**Provided passage:**
▬▬▬▬▬▬▬▬▬▬
Exploring the Community Pharmacist's Knowledge of Celiac Disease

Carmela Avena-Woods, PharmD, BS Pharm; Robert A. Mangione, EdD; Wenchen Kenneth Wu, PhD, MBA


Am J Pharm Educ. 2018;82(2) 

In This Article

Abstract and Introduction


Objective. To evaluate pharmacists' knowledge of celiac disease, and identify potential areas where additional continuing education may be needed.

Methods. A survey was sent to community pharmacists practicing in a national chain pharmacy in one region of New Jersey and New York.

Results. There were 418 pharmacists who responded to the survey with a response rate of 38%. Only 27% of all respondents who reported their understanding of celiac disease to be basic or advanced correctly defined celiac disease as both an autoimmune and a chronic lifelong disease. The majority (60%) of respondents correctly stated there are no federal regulations requiring manufacturers to designate medications as gluten-free. Twenty percent of respondents said they often recommended a change in diet to people suspected to have celiac disease before a confirmed diagnosis.
▬▬▬▬▬▬▬▬▬▬
**Record extracts:**
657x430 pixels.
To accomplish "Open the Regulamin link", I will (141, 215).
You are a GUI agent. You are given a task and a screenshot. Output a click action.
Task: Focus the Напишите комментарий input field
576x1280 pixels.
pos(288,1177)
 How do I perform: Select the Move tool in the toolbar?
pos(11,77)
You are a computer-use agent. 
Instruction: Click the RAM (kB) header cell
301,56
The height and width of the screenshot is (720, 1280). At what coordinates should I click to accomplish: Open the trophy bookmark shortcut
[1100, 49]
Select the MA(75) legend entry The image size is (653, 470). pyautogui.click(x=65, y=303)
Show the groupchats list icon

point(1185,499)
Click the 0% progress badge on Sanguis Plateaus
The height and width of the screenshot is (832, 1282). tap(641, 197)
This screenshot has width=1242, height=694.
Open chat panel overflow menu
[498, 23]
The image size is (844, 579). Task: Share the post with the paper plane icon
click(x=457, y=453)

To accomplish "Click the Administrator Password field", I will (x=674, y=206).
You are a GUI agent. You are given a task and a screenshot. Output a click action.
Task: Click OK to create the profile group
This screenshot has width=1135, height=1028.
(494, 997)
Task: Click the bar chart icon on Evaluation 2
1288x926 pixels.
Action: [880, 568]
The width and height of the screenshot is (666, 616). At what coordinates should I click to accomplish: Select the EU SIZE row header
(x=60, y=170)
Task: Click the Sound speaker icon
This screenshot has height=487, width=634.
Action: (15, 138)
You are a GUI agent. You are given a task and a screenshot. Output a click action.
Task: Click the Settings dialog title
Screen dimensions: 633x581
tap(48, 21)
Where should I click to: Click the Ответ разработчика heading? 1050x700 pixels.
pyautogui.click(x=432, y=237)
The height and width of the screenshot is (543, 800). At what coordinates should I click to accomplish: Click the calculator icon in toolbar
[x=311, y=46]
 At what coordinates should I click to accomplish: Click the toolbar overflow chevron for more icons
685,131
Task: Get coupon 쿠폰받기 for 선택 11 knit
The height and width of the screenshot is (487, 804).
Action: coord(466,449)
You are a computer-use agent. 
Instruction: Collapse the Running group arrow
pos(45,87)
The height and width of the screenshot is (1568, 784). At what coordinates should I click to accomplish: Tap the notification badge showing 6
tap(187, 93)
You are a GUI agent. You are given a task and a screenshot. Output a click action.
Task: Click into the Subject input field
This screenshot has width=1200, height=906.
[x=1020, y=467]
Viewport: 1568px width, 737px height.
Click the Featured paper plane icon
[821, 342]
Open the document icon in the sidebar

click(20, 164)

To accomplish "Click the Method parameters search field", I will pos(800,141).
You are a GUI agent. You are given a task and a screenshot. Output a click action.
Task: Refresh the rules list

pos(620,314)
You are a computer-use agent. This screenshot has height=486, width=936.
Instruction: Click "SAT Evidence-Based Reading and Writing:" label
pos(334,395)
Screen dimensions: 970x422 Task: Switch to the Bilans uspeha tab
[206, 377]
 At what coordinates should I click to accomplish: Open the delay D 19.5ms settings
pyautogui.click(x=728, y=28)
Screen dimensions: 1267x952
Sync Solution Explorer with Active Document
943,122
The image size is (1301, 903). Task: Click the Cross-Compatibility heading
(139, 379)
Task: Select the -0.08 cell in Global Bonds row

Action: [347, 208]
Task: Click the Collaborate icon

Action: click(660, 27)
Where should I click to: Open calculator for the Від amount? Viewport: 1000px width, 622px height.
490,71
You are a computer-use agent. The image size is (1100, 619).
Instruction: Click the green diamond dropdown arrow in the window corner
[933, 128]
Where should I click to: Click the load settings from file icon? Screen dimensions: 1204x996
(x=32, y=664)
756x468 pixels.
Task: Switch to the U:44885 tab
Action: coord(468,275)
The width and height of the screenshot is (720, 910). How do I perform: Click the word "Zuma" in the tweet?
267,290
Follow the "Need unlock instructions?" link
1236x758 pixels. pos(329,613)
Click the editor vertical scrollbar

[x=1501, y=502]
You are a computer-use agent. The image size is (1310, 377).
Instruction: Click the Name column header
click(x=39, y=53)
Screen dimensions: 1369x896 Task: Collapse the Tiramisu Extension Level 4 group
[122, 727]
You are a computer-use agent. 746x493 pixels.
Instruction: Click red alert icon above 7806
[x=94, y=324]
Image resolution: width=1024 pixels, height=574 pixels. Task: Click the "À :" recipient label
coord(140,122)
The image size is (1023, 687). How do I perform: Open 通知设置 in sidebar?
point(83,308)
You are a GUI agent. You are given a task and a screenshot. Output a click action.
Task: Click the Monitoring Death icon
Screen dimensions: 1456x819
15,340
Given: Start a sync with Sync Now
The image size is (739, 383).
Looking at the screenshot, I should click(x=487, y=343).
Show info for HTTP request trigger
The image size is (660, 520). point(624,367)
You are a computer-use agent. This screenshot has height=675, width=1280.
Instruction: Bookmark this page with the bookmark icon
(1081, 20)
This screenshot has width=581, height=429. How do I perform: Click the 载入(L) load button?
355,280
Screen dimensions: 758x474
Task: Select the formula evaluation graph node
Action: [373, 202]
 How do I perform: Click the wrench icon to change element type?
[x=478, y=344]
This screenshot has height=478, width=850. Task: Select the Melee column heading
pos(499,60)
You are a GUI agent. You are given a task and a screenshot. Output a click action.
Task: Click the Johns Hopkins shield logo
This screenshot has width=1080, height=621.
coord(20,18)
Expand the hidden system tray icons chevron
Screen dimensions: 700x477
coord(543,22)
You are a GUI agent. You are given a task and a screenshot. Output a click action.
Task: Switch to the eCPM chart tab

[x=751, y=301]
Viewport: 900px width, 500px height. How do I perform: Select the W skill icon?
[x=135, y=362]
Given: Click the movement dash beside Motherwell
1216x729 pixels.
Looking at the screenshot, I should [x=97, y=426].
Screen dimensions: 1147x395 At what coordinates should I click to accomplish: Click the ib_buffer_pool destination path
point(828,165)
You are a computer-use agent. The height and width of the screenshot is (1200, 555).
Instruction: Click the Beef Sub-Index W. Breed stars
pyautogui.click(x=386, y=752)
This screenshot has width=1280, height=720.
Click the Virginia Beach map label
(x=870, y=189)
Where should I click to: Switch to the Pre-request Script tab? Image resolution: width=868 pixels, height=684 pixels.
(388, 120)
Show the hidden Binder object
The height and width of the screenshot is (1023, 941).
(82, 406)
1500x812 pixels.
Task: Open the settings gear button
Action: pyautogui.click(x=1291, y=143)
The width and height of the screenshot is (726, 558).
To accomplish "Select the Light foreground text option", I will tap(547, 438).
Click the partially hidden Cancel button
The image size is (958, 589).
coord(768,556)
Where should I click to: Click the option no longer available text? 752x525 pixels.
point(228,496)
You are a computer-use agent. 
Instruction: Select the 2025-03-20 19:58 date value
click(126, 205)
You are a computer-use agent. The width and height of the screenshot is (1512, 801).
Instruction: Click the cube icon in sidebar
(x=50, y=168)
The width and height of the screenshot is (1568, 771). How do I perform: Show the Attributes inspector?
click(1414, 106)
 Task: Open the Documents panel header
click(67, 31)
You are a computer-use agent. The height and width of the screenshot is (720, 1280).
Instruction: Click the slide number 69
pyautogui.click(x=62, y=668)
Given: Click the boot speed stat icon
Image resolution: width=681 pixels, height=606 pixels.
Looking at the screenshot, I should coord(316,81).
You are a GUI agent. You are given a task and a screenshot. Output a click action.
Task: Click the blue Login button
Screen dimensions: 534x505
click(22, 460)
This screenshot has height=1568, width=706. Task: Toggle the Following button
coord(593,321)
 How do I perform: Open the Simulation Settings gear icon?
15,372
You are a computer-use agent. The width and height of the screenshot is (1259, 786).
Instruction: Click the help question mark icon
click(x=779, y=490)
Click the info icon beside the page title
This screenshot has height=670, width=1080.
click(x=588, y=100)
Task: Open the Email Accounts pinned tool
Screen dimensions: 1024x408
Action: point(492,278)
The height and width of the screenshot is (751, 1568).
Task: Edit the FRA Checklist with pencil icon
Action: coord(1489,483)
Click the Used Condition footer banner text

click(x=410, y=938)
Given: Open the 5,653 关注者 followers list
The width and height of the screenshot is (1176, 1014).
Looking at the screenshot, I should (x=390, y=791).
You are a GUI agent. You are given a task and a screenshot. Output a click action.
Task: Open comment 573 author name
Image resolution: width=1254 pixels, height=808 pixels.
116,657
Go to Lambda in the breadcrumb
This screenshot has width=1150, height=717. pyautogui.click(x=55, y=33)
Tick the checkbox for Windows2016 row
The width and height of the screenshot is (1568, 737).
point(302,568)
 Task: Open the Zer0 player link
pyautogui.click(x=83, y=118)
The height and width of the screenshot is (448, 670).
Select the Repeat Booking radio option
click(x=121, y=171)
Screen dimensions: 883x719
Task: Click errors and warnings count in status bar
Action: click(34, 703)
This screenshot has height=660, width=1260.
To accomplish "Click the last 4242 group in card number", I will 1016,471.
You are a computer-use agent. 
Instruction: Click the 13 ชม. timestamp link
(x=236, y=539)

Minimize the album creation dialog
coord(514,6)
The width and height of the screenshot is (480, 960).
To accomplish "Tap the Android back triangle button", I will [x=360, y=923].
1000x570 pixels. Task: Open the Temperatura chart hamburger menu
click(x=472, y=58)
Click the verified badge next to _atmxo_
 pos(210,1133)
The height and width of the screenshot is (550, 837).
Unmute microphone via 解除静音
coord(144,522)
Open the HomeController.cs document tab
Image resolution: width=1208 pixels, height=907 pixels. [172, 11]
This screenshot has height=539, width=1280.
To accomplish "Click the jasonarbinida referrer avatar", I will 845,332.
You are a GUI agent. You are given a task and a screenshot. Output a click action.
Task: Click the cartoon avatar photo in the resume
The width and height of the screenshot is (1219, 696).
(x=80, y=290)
▬▬▬▬▬▬▬▬▬▬
Can you retype the celiac disease abstract word for word, between "Abstract and Introduction" and "and New York.", inclusive?

**The completed task:**
Abstract and Introduction


Objective. To evaluate pharmacists' knowledge of celiac disease, and identify potential areas where additional continuing education may be needed.

Methods. A survey was sent to community pharmacists practicing in a national chain pharmacy in one region of New Jersey and New York.